In a letter to NASA Administrator Bill Nelson, Bezos said the company would waive up to $2bn in payments in the first years of a new award, as well as pay for a demonstration mission, should NASA give the company an HLS award like the one SpaceX received in April to develop and demonstrate a crewed lunar lander.
NASA in April awarded Elon Musk’s SpaceX with a sole $2.89bn contract to build the next crewed lunar lander under its Human Landing Systems programme. Before selecting the winner of the contest, NASA gave 10-month study contracts to SpaceX, Blue Origin and Dynetics to begin work on lunar landers.
“We stand ready to help NASA moderate its technical risks and solve its budgetary constraints and put the Artemis Program back on a more competitive, credible, and sustainable path,” Bezos wrote in the letter.
In his proposal, Bezos said that Blue Origin will waive any payments both in the current fiscal year as well as the next two, up to $2bn. “This offer is not a deferral, but is an outright and permanent waiver of those payments,” he wrote. “This offer provides time for government appropriation actions to catch up.”
Blue Origin would also carry out at its own expense “a pathfinder mission to the low-Earth orbit of the lunar descent element to further retire development and schedule risks.” That would be in addition to an uncrewed lunar landing demonstration that the company says was part of its “baseline plan” for developing the lunar lander system.

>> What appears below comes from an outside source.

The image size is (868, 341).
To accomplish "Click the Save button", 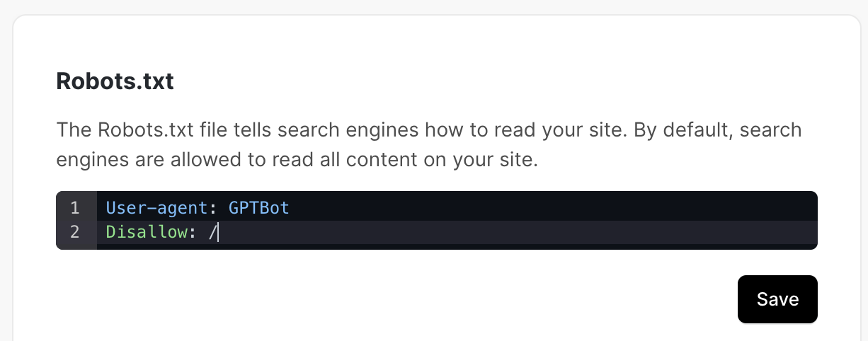I will tap(777, 299).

Bezos added that Blue Origin would accept a firm-fixed-price contract for the work, something that NASA had already required for HLS.
He added: “Our approach is designed to be sustainable for repeated lunar missions and, above all, to keep our astronauts safe. We created a 21st-century lunar landing system inspired by the well-characterized Apollo architecture — an architecture with many benefits. One of its important benefits is that it prioritises safety. As NASA recognised, the National Team’s design offers a comprehensive approach to aborts and contingencies [that] places a priority on crew safety throughout all mission phases.”
Bezos’ offer came six days after he flew alongside three crewmates to the edge of space aboard Blue Origin’s rocket-and-capsule New Shepard, a milestone for the company’s bid to become a major player in an emerging space tourism market.